Originally published in Comfort Zone Newsletter: May 2008.
During a course I was recently teaching for HSPs we were discussing whether we are more sensitive to our own hormones. While I have no empirical data on that, it has always seemed to be the case with sensitive women–that they are very affected by natural monthly shifts, oral contraceptives, changes at menopause, and hormone replacement medications.
Then a man brought up his own experience of “male menopause,” and how depressed, fatigued, and ill at ease he had become in the last year–something unfamiliar in himself. He saw a doctor wise enough to check his testosterone level, which was low. Taking additional testosterone, beyond what he was producing in his own body, made him feel tremendously better.
I am not advising that you take testosterone, certainly not without a doctor’s advice. HSPs have an intuitive sense about “tampering with nature,” and there is very good reason for caution. Further, we should each research and study a question like this before making a personal decision. But if you are truly suffering due to reduced hormone production, as this man was, or if you think you might be, then I’ll say something for the pro side.
We have already tampered with nature by increasing our life expectancy through all sorts of unnatural measures such as vaccinations and dietary refinements that humans in the past could not have made. If we are going to live longer, we will want everything to function well as long as possible. A natural level of hormones has been keeping you healthy all of your adult life. Yes, you can manage with lower levels. You can also manage being fatigued and depressed. But maintaining that natural level (with an eye to any new studies about hormone supplementation) seems worth considering as a way to be strong at eighty, ninety, or a hundred.
Dolly Parton in Steel Magnolias said to a roomful of women in a beauty parlor, “There’s nothing natural about beauty after twenty.” I have my own version of this: “There’s nothing natural about health after forty.” Around forty we may have to begin adding to our body what it no longer produces for itself or takes from the food we eat. It seems reasonable that HSPs would be more affected by drops in natural levels of anything and to anything that would restore those levels.

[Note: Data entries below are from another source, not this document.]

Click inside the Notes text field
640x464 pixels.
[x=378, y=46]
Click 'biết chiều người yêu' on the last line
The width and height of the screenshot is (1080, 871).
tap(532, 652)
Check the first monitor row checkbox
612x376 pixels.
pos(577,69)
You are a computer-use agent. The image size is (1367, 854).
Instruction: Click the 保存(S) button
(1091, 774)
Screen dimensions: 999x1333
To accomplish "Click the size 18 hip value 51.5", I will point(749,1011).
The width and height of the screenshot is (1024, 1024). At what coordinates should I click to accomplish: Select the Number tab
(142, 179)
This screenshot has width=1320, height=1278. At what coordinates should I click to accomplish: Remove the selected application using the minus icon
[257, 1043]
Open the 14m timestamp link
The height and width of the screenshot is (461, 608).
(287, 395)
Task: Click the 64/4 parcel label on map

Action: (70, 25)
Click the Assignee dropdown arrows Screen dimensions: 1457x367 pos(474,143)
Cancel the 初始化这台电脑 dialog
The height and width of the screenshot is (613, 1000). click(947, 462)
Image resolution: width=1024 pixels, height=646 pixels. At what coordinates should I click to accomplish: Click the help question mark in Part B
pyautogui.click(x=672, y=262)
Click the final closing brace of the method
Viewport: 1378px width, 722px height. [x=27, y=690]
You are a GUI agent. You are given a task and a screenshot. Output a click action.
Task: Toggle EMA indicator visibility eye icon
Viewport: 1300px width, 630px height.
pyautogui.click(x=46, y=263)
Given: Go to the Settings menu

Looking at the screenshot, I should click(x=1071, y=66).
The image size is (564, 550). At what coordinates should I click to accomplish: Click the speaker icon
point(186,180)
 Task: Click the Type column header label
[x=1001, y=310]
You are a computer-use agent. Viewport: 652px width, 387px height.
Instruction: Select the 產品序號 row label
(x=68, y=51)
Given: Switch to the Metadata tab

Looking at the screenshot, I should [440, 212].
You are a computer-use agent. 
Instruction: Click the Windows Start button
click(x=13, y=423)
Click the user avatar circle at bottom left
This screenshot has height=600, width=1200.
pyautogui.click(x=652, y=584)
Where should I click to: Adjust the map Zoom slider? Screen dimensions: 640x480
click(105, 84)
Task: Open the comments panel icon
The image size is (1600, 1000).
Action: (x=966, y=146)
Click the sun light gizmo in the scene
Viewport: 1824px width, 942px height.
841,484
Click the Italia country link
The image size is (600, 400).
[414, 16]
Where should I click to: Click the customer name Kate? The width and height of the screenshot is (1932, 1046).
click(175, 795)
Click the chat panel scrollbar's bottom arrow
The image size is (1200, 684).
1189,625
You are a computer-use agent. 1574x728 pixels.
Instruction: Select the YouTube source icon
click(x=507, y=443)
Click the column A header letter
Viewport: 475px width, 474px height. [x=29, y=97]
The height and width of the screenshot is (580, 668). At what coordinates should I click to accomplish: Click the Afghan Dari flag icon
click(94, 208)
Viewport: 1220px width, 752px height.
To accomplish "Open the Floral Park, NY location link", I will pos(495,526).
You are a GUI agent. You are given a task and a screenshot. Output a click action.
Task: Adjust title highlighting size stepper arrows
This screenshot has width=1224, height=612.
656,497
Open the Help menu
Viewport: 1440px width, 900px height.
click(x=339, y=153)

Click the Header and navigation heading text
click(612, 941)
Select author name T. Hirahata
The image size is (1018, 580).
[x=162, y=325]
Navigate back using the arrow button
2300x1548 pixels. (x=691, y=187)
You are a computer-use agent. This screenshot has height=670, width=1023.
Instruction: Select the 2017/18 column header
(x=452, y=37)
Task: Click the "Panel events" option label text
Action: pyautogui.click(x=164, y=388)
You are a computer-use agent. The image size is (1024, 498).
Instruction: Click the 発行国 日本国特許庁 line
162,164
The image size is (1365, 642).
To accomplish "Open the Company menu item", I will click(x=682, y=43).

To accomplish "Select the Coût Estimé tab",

Of course beauty, like health, needs to imitate nature as much as possible. But there is an art to learning from nature what makes for health rather than simply ignoring the negative effects of the passage of time. So think twice about only doing what is natural–like aging and dying.
If you want to know more about “male menopause” search for the term on the internet and choose a reliable website to find the specific information you need.